Mayor of Kitchener
- In office 1977–1982
- Preceded by: Edith McIntosh
- Succeeded by: Dom Cardillo

Personal details
- Born: April 18, 1937 Montreal, Quebec, Canada
- Died: May 28, 2024 (aged 87) Toronto, Ontario, Canada
- Occupation: Lawyer

= Morley Rosenberg =

Canadian politician (1937–2024)

Morley A. Rosenberg (April 18, 1937 – May 28, 2024) was a Canadian lawyer and politician. He served as Mayor of Kitchener, Ontario from 1977 to 1982. Prior to that he served on Kitchener City Council as a city councillor for nine years, from 1968 to 1976, when he was also Chair of the Planning Committee for the City of Kitchener for that period. From 1973 to 1982 he also served as a Council Member of the Region of Waterloo. In 1983 he was appointed to the Ontario Municipal Board and served as a member for twenty years until 2002. Recently he was also a member of the Committee of Adjustment of the City of Toronto (North York) from 2011 to 2015.
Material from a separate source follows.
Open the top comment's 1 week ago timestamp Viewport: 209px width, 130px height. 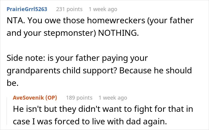point(103,9)
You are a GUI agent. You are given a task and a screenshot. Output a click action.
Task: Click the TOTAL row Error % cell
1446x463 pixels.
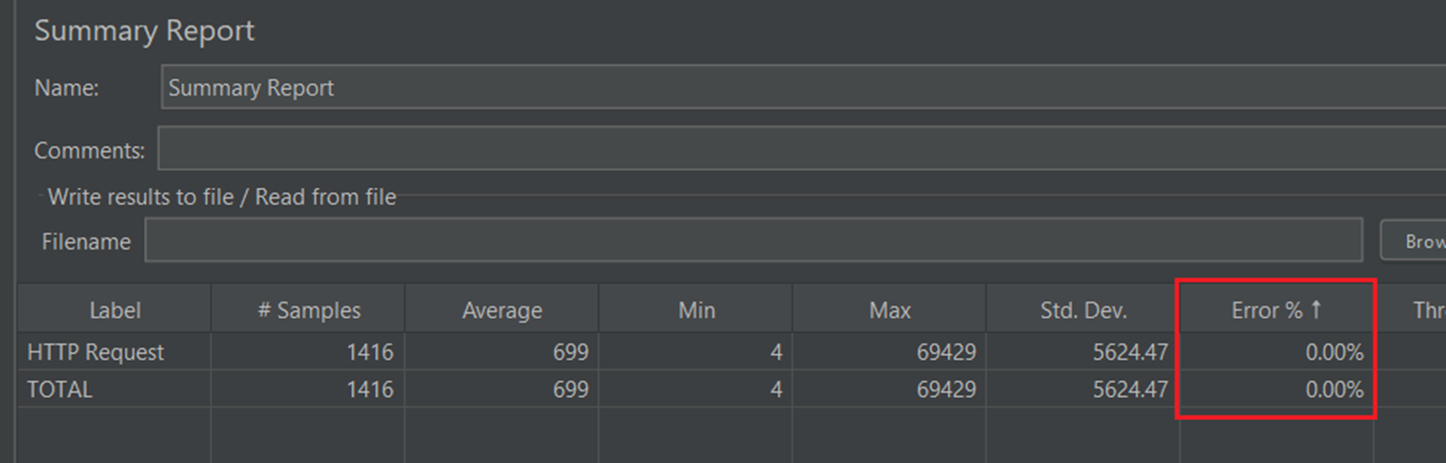(x=1276, y=389)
Rosenberg attended the University of Western Ontario (1960) as well as Osgoode Hall Law School (1963), and was called to the bar in 1965. He remained undefeated during his 15 years on Kitchener City Council. He was very involved in historic preservation and environmental issues as a sitting member of the Grand River Conservation Authority and was one of the founders of the K-W Bilingual School.

Rosenberg died in Toronto on May 28, 2024, at the age of 87.